Claude Code · Opus 4.6 vs Opus 4.7

Same requirements spec, different model generation (4.6 → 4.7).
Comparison: does the newer model produce better-factored code?

How each dimension was judged during human review — operational definitions & scoring method

Scoring method. Each dimension is a head-to-head. A model "wins" a row when its output meets the operational bar more cleanly than the other. A "tie" means the observable difference is within measurement noise. No weighted average is computed — the takeaway is the shape of wins, not a composite score.

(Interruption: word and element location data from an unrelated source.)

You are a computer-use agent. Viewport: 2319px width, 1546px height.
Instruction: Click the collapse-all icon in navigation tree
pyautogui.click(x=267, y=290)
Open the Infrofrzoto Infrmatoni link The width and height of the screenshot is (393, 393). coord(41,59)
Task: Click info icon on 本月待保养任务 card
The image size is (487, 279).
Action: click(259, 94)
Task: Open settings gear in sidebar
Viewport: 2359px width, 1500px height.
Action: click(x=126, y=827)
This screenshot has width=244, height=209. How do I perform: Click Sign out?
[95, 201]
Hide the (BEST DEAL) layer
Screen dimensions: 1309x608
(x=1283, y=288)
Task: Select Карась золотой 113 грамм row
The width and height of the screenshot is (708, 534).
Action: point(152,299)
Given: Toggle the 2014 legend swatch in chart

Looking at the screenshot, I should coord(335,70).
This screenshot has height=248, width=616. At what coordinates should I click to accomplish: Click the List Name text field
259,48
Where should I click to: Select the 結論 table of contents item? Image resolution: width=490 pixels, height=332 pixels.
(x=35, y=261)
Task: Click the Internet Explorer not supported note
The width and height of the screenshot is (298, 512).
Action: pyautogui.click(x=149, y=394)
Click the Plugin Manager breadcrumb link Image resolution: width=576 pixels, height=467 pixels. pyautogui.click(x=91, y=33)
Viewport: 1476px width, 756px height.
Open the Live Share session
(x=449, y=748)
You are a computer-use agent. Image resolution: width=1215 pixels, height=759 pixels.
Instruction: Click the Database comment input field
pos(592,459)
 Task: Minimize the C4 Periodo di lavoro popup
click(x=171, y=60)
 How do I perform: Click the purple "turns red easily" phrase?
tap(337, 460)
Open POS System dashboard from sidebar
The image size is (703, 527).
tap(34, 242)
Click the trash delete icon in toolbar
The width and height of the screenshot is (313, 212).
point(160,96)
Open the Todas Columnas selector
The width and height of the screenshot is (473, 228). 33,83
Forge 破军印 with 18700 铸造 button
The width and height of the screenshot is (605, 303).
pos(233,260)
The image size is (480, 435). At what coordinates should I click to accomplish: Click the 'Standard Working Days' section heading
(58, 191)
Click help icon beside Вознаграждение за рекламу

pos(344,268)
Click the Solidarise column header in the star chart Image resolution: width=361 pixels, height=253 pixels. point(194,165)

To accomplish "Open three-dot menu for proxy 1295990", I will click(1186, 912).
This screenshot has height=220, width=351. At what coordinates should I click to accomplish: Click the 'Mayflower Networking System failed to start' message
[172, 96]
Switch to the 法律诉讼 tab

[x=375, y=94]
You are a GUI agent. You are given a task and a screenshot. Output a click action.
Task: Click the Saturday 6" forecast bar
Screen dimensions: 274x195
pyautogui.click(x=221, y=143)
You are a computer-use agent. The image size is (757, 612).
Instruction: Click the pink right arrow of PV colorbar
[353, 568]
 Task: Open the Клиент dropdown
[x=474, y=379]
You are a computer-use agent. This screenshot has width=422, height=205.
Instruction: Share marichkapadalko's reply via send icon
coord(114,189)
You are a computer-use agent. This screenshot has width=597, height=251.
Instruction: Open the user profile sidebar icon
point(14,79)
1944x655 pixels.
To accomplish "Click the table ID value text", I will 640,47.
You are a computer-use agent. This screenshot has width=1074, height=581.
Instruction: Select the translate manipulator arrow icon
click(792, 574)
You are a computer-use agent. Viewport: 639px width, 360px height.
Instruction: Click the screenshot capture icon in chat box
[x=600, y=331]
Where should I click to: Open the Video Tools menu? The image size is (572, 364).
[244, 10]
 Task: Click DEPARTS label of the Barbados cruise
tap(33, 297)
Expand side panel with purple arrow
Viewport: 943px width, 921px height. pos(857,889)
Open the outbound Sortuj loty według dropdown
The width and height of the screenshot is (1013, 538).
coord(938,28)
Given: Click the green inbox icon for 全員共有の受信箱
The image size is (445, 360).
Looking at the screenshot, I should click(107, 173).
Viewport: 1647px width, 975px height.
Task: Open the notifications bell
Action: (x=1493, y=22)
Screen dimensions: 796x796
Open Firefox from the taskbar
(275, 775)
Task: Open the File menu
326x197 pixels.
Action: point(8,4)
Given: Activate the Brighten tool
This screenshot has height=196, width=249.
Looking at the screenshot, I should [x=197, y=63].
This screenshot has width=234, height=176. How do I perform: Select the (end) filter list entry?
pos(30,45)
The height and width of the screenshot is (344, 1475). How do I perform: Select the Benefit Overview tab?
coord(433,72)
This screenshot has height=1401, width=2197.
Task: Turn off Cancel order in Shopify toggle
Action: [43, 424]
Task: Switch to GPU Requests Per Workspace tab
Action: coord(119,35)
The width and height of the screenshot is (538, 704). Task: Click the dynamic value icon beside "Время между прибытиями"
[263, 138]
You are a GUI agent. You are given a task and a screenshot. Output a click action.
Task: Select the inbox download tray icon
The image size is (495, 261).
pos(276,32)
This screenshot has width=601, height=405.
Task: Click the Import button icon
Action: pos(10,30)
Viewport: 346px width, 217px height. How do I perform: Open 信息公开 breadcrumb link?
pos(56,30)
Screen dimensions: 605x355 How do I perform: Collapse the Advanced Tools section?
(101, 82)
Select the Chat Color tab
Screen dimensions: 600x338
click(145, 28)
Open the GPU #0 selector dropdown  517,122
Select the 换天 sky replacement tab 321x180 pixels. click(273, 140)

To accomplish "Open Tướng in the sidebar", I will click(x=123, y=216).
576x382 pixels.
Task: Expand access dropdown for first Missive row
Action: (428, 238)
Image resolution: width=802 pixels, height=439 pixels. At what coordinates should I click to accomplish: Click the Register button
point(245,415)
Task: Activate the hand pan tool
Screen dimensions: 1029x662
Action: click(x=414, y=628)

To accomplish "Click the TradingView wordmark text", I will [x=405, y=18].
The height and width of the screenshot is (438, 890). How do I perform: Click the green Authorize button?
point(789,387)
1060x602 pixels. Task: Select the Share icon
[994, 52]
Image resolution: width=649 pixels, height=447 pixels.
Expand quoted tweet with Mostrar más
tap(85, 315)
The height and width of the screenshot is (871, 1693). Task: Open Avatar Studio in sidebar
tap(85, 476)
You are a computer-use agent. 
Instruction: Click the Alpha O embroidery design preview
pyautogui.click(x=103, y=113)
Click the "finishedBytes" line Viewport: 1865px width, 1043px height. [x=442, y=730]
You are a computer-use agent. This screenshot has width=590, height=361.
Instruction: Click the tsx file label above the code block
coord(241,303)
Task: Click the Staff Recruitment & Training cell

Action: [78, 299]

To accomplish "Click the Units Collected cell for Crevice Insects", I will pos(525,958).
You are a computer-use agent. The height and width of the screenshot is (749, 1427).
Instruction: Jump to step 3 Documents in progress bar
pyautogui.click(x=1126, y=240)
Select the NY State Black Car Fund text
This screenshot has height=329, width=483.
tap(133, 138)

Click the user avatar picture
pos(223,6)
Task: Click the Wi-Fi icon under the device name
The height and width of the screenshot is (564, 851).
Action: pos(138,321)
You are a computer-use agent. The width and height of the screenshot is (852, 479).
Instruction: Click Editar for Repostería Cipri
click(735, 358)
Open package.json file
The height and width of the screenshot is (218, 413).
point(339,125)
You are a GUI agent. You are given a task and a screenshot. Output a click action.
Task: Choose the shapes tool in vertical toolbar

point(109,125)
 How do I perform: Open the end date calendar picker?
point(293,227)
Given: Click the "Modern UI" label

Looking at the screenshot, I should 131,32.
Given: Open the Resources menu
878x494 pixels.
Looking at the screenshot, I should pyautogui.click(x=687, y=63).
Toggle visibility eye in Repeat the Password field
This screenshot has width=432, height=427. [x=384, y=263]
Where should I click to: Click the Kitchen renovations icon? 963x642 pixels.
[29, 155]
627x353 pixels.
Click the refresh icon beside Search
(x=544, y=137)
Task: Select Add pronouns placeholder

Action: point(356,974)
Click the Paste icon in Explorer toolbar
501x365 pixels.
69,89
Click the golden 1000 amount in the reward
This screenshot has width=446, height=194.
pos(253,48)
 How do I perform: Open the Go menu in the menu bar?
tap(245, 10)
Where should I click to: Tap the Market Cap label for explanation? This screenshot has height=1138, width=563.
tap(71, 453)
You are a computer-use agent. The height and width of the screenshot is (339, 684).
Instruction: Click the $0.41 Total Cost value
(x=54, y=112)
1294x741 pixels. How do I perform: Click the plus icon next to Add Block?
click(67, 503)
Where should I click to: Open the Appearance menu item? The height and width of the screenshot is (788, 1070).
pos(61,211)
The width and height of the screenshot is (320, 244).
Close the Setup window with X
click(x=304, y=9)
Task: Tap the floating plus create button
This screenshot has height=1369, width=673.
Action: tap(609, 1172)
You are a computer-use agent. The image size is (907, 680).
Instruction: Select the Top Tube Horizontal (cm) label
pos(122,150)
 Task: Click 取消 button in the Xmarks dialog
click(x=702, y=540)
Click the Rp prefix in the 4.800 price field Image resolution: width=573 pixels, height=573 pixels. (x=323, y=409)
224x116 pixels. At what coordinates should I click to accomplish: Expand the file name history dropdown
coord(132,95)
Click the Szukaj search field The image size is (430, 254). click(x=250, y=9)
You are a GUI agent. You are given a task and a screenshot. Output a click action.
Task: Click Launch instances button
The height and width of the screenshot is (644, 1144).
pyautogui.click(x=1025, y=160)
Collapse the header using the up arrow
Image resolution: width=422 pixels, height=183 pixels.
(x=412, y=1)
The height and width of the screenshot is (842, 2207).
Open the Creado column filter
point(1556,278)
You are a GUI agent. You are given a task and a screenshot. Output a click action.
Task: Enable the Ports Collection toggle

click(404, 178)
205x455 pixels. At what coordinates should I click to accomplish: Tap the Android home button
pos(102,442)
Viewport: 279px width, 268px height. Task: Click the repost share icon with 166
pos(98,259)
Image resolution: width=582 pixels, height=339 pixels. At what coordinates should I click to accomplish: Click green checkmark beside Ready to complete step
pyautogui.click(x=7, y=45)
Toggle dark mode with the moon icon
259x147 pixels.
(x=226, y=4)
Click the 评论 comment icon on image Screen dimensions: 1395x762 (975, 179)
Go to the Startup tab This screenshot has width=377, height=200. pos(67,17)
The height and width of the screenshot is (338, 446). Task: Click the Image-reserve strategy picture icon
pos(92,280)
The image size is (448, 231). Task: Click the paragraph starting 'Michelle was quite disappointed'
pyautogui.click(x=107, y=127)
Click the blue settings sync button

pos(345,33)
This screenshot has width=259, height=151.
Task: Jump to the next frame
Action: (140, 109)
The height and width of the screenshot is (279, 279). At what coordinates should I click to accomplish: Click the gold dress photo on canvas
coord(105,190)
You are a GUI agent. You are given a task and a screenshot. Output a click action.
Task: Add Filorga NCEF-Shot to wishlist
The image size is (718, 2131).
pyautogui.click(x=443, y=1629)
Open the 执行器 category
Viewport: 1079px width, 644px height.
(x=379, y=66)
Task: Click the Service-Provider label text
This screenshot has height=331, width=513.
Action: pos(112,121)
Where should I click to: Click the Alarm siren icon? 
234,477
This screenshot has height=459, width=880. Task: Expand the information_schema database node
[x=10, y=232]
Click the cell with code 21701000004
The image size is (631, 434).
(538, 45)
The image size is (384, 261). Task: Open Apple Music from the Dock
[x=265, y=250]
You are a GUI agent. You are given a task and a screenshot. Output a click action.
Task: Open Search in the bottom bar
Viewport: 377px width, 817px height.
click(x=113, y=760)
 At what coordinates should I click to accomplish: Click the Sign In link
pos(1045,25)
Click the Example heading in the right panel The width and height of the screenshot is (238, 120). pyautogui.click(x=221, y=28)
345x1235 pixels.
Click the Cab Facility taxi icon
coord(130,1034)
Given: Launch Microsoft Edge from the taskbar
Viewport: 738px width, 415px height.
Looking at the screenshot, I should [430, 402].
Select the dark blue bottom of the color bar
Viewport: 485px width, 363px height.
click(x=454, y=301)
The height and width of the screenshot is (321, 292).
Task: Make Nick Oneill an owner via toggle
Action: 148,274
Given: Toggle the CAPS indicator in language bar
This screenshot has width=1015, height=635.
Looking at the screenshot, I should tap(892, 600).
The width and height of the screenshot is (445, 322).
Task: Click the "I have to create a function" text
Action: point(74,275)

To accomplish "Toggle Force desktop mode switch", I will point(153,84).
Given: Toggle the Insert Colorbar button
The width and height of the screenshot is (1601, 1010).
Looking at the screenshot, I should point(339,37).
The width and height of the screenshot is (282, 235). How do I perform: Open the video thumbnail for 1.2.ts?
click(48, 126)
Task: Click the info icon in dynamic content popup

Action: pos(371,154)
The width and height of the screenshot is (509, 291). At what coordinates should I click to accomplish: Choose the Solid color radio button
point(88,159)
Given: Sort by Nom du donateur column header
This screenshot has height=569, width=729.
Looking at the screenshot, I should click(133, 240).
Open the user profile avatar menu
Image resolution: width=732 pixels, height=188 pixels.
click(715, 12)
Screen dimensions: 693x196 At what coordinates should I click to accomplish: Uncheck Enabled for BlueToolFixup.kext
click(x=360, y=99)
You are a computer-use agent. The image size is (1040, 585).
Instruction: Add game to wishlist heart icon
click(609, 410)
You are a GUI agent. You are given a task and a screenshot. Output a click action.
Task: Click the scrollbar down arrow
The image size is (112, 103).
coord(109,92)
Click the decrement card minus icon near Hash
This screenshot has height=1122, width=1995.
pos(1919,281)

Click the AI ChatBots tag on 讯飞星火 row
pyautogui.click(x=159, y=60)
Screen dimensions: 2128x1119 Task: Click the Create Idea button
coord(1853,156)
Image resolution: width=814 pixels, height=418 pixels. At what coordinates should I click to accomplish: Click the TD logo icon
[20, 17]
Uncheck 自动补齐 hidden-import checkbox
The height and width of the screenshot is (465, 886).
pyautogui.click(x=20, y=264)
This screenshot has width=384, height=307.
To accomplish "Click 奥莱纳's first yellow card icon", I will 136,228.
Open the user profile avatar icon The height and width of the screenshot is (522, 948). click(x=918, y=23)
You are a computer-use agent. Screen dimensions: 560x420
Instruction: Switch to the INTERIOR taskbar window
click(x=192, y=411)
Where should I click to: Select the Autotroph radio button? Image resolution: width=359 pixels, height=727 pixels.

Dimension	What it measures	Signals for "better"
File size	Total lines of the single-file output	Fewer lines for the same feature set
Strict mode	Whether the JS block opens with `'use strict'`	Present — flags implicit globals & reserved-word assignment
CSS custom properties	Presence of `--var` declarations at `:root`	More named variables; fewer repeated hex values
Global state variables	Module-scope `let` declarations that get mutated	Fewer globals; clearer ownership of mutable state
`var`/`let`/`const` discipline	Use of `const` where rebinding never occurs; absence of `var`	Higher const-to-let ratio; `var`-free
Code layering	Whether top-to-bottom order reflects dependency order	Constants → state → DOM refs → helpers → logic
Naming quality	Identifier clarity at the top of the file and in hot paths	Full words; convention held across long generations
Function length (worst case)	Line counts of the longest functions	Lower P90; fewer functions over 50 lines
Async control flow	Max closure/callback nesting in async pipelines	Shallower nesting; named helpers over inline lambdas
Magic numbers	Unnamed numeric literals in core logic (scoring, AI, timing)	Hoisted to named constants or clustered near call sites
Persistence layer	Organization of localStorage access	Dedicated load/save module; try/catch without silent fails
Input-handler guard pattern	Repeated precondition checks across event handlers	Centralized guard wrapper; no inline duplication
HTML structure	Semantic clarity of the DOM layout	Named layout sections; logical grouping over flat div-soup

Worked example · Naming quality

LESS CLEAR · FOUND IN 4.6

// deep in the AI scoring code
let topPen = 0;
...
tooltip.innerText =
  'Hght: ' + h + ', Vlly: ' + v;

Abbreviations appear in hot paths late in the file. Signals the model started losing its naming conventions under long-generation context pressure.

CLEARER · FOUND IN 4.7

function evaluateBoardDetailed(board) {
  const heights = columnHeights(board);
  const holes   = countHoles(board);
  const valleys = detectValleys(heights);
  ...
}

Full-word identifiers continue deep into the file. The model is still honoring the naming convention it set up earlier.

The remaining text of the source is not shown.